The first MTP is the foundational phase for setting up the structures onto which continued development will be built, therefore infrastructure is crucial. The 2011 national budget included a 35.53% increase in infrastructure expenditures to “enhance the country’s competitiveness and hasten the realization to become an industrialized nation even sooner than 2030,” says the Chairman of The Vision 2030 Delivery Board Dr. James Mwangi.

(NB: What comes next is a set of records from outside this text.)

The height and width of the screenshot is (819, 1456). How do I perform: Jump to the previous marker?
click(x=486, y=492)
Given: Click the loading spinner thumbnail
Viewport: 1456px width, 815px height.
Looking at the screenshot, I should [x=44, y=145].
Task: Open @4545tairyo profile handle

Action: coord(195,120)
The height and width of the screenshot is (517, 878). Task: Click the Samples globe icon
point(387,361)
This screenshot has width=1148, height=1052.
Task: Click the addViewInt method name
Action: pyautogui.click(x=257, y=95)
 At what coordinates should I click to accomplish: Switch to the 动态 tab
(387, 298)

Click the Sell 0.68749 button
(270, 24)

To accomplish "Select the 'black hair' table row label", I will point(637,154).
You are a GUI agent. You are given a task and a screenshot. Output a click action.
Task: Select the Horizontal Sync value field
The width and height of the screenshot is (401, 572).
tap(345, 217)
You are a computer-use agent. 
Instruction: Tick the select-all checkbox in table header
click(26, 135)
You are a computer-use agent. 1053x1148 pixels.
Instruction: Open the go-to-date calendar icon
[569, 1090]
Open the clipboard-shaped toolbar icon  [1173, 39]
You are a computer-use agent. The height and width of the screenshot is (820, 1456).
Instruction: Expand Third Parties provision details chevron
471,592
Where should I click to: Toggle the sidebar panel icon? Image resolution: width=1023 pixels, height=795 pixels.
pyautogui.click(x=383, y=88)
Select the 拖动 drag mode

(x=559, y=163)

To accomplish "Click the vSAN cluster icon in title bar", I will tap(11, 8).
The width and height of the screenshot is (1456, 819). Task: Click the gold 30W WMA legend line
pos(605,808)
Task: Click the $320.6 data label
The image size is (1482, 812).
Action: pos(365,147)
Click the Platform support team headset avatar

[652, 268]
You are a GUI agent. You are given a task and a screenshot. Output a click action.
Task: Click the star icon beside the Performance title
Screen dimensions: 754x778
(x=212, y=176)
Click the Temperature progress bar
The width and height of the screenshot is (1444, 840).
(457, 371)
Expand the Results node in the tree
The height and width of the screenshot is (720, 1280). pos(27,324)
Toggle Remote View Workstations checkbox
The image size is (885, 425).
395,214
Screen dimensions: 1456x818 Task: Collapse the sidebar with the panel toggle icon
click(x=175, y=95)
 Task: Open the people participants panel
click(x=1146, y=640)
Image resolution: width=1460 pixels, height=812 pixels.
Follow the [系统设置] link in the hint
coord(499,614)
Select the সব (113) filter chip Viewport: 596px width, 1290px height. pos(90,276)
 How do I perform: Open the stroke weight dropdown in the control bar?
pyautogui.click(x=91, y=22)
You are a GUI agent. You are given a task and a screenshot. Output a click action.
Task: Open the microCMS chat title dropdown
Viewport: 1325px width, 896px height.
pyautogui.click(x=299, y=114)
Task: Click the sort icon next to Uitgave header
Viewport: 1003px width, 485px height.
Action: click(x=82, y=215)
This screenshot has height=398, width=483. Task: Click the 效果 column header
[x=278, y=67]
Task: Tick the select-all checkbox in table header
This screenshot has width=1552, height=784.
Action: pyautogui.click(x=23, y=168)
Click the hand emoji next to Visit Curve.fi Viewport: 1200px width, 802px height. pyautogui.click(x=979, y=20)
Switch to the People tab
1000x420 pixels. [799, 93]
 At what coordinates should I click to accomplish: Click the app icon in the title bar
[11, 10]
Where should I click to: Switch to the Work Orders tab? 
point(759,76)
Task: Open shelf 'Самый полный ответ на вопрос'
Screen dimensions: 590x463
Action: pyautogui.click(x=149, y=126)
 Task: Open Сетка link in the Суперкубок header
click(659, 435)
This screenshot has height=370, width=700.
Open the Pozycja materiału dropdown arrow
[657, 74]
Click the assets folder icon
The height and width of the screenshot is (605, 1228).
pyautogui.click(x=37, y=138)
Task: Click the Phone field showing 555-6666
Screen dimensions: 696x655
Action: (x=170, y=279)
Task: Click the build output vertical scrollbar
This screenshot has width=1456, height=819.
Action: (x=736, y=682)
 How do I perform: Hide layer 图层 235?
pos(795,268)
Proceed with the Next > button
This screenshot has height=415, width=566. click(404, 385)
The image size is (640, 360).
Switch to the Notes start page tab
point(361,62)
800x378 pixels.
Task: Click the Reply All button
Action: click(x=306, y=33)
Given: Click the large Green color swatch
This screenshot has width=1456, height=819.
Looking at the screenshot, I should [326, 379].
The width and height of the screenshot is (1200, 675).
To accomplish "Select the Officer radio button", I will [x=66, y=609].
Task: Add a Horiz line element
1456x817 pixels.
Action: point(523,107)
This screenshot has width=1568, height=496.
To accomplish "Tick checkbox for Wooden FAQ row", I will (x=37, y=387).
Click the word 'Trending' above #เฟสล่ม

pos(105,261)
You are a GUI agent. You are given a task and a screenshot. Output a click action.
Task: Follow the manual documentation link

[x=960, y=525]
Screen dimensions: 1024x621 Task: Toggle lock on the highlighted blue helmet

Within the twenty one enabler projects are ten flagship infrastructure projects that aim to improve the speed, efficiency, and availability of transportation, electricity, and fiber optics technology throughout the country. Among these ambitious endeavors The Nairobi Commuter Rail and Mombasa-Malaba railway upgrade projects, which are expected to play a pivotal role in transforming Kenya, have been fast tracked by The Board. The projects, two of the largest in Vision 2030, are expected to diminish the cost of conducting business in Kenya and thus encourage the increased flow of commerce to and within the country.
Although the first MTP is almost one year shy of its completion, notable progress has been made. Seven of the ten infrastructure projects are underway. Kenyans are already feeling relief from the strain on their schedules and petrol budgets from the infamous Nairobi area traffic jams that long plagued intra-city and transit commuters. The Southern Bypass and Thika “Superhighway” are among the developments slashing commute times in some of the formerly most congested routes in the country.
Kenya is beginning to draw international accolades for its avant-garde advancements. On Monday September 19, 2011 at the South-South Awards Ceremony in New York City, H.E. President MwaiKibaki was awarded for his strides in physical and digital infrastructure. The Award was in recognition of his work on the Lamu Port and New Transport Corridor Development to Southern Sudan and Ethiopia (LAPSSET) Project. The comprehensive project includes the construction of: “a new road network, a railway line, oil refinery at Lamu, oil pipeline, Lamu Airport and free port at Lamu (Manda Bay) in addition to resort cities at the coast and in Isiolo”. The project will increase economic opportunities for coastal and neighboring areas of Kenya, improve the efficiency of transportation and commerce with neighboring South Sudan and Ethiopia, make the region more accessible to social development and ease the flow of goods at the existing Mombasa port, while providing an alternate route for goods in the event of an emergency.
Despite the advancements, Vision 2030 is not proceeding without a few speed bumps. According to the Vision 2030 Delivery Board (VDB) and Secretariat (VDS) report card released in 2010, goals in several areas were not met, including: the economy, tourism, agriculture, manufacturing, education, HIV prevalence, the environment, and job creation. The GDP growth target of 10% was among the marks missed. Though initially slated to have been achieved by 2012, according to Mugo Kibati, Director General of The VDS, The Secretariat now hopes to achieve this by 2015.Setbacks are attributed to “unavoidable challenges” including: the global economic crisis, “a dearth of funding for flagship projects, the suboptimal political and governance context and the ongoing shortage of reliable, cheaper and cleaner sources of energy,” says Mr. Kibati.
Despite these shortcomings, gender equality and electricity connectivity progress surpassed 2010 benchmarks. Goals in child mortality reduction, roads, energy, malaria reduction, police to population ratio and gender equality were achieved as scheduled. Mr. Kibati explained to Kenyans that, “the journey to 2030 will be more of a marathon than a sprint and will require endurance and resilience”. The overall vision is still on schedule, according to the Kenyan government, and Kenya is still maintaining a steady pace on the path to 2030.